━━━ Input material ━━━
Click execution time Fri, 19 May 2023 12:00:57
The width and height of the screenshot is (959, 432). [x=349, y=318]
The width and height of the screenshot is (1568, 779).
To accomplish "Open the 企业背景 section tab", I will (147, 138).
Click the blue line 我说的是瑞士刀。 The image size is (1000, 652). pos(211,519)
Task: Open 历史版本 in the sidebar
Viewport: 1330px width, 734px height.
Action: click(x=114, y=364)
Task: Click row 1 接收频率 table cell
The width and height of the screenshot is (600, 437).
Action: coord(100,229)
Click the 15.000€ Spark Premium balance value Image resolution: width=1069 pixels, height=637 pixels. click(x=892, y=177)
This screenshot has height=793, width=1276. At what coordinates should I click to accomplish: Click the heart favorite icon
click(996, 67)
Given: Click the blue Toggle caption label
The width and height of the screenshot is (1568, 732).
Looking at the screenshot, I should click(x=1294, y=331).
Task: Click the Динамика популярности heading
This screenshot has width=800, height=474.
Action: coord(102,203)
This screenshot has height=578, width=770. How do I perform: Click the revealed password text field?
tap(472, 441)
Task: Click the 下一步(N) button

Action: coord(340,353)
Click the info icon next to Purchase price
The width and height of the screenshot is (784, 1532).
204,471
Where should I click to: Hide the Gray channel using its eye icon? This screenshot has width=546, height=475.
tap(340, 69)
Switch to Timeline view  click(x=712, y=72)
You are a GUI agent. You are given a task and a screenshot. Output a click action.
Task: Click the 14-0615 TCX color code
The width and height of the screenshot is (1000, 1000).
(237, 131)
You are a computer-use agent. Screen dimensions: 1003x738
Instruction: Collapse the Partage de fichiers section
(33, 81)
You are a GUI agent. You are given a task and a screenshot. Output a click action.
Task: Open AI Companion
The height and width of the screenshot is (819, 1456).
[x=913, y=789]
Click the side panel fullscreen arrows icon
━━━
Problem description: Reproduce the data shown above in its entirety, keeping each word as it is.

Expected answer:
Click execution time Fri, 19 May 2023 12:00:57
The width and height of the screenshot is (959, 432). [x=349, y=318]
The width and height of the screenshot is (1568, 779).
To accomplish "Open the 企业背景 section tab", I will (147, 138).
Click the blue line 我说的是瑞士刀。 The image size is (1000, 652). pos(211,519)
Task: Open 历史版本 in the sidebar
Viewport: 1330px width, 734px height.
Action: click(x=114, y=364)
Task: Click row 1 接收频率 table cell
The width and height of the screenshot is (600, 437).
Action: coord(100,229)
Click the 15.000€ Spark Premium balance value Image resolution: width=1069 pixels, height=637 pixels. click(x=892, y=177)
This screenshot has height=793, width=1276. At what coordinates should I click to accomplish: Click the heart favorite icon
click(996, 67)
Given: Click the blue Toggle caption label
The width and height of the screenshot is (1568, 732).
Looking at the screenshot, I should click(x=1294, y=331).
Task: Click the Динамика популярности heading
This screenshot has width=800, height=474.
Action: coord(102,203)
This screenshot has height=578, width=770. How do I perform: Click the revealed password text field?
tap(472, 441)
Task: Click the 下一步(N) button

Action: coord(340,353)
Click the info icon next to Purchase price
The width and height of the screenshot is (784, 1532).
204,471
Where should I click to: Hide the Gray channel using its eye icon? This screenshot has width=546, height=475.
tap(340, 69)
Switch to Timeline view  click(x=712, y=72)
You are a GUI agent. You are given a task and a screenshot. Output a click action.
Task: Click the 14-0615 TCX color code
The width and height of the screenshot is (1000, 1000).
(237, 131)
You are a computer-use agent. Screen dimensions: 1003x738
Instruction: Collapse the Partage de fichiers section
(33, 81)
You are a GUI agent. You are given a task and a screenshot. Output a click action.
Task: Open AI Companion
The height and width of the screenshot is (819, 1456).
[x=913, y=789]
Click the side panel fullscreen arrows icon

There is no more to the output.